- **CONSIGNES**
Réécrivez en tableau Markdown les lignes du listing comprises entre celle qui contient « Task: Click the » et celle qui contient « Instruction: Hide the », bornes incluses, en omettant les lignes vides. Utilisez les colonnes N° et Contenu.

- **DONNÉES ENREGISTRÉES**

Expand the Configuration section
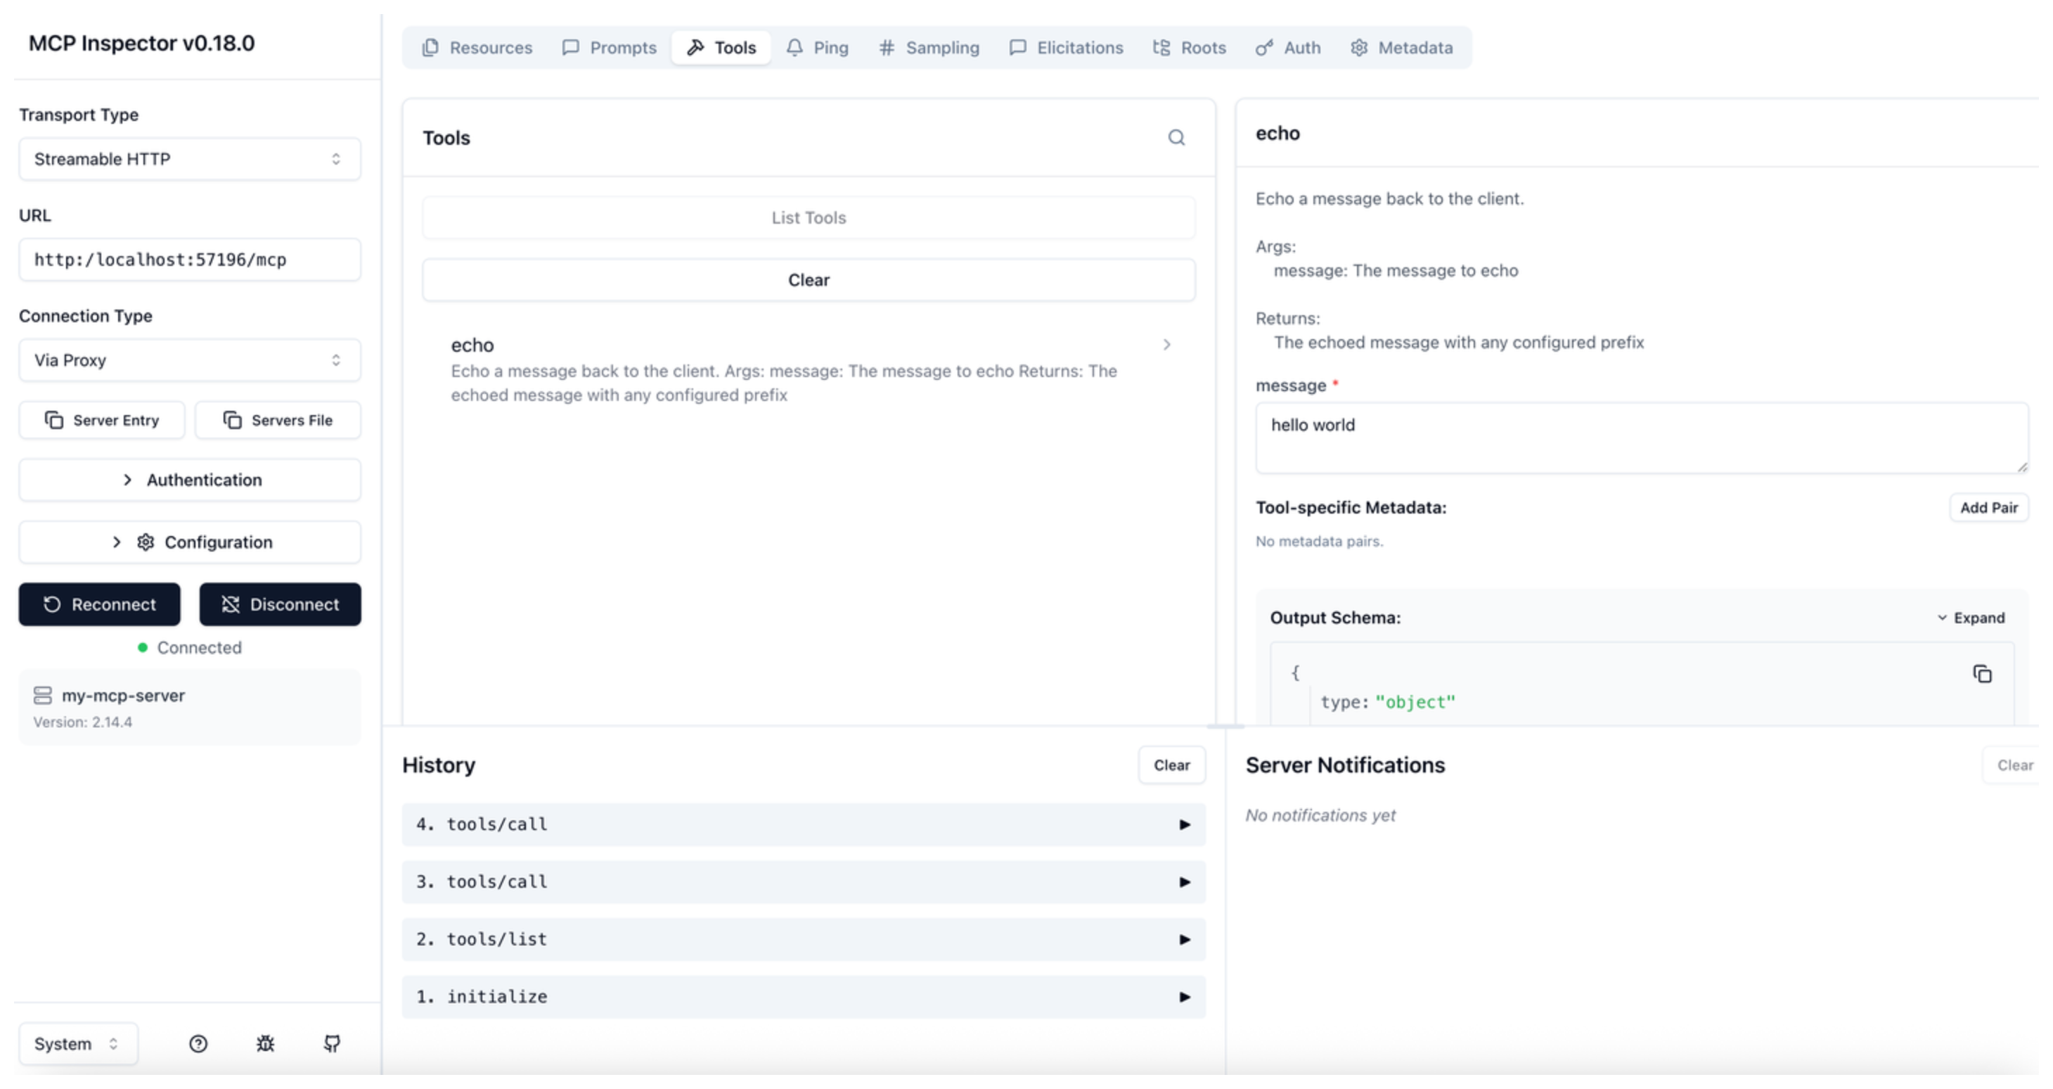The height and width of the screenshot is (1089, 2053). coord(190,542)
* * *
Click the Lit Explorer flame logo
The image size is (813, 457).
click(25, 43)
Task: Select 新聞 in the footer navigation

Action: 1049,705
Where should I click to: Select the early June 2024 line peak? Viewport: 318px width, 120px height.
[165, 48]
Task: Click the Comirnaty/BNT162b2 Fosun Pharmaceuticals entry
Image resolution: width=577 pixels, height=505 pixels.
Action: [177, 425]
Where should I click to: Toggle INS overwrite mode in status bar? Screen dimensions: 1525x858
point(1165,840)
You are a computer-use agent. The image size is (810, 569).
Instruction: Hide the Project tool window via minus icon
...
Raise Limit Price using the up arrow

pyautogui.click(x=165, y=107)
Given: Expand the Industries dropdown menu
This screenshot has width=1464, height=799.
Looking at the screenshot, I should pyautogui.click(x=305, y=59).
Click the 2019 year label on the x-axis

- **RÉPONSE**
| N° | Contenu |
|---|---|
| 1 | Task: Click the Comirnaty/BNT162b2 Fosun Pharmaceuticals entry |
| 2 | Image resolution: width=577 pixels, height=505 pixels. |
| 3 | Action: [177, 425] |
| 4 | Where should I click to: Toggle INS overwrite mode in status bar? Screen dimensions: 1525x858 |
| 5 | point(1165,840) |
| 6 | You are a computer-use agent. The image size is (810, 569). |
| 7 | Instruction: Hide the Project tool window via minus icon |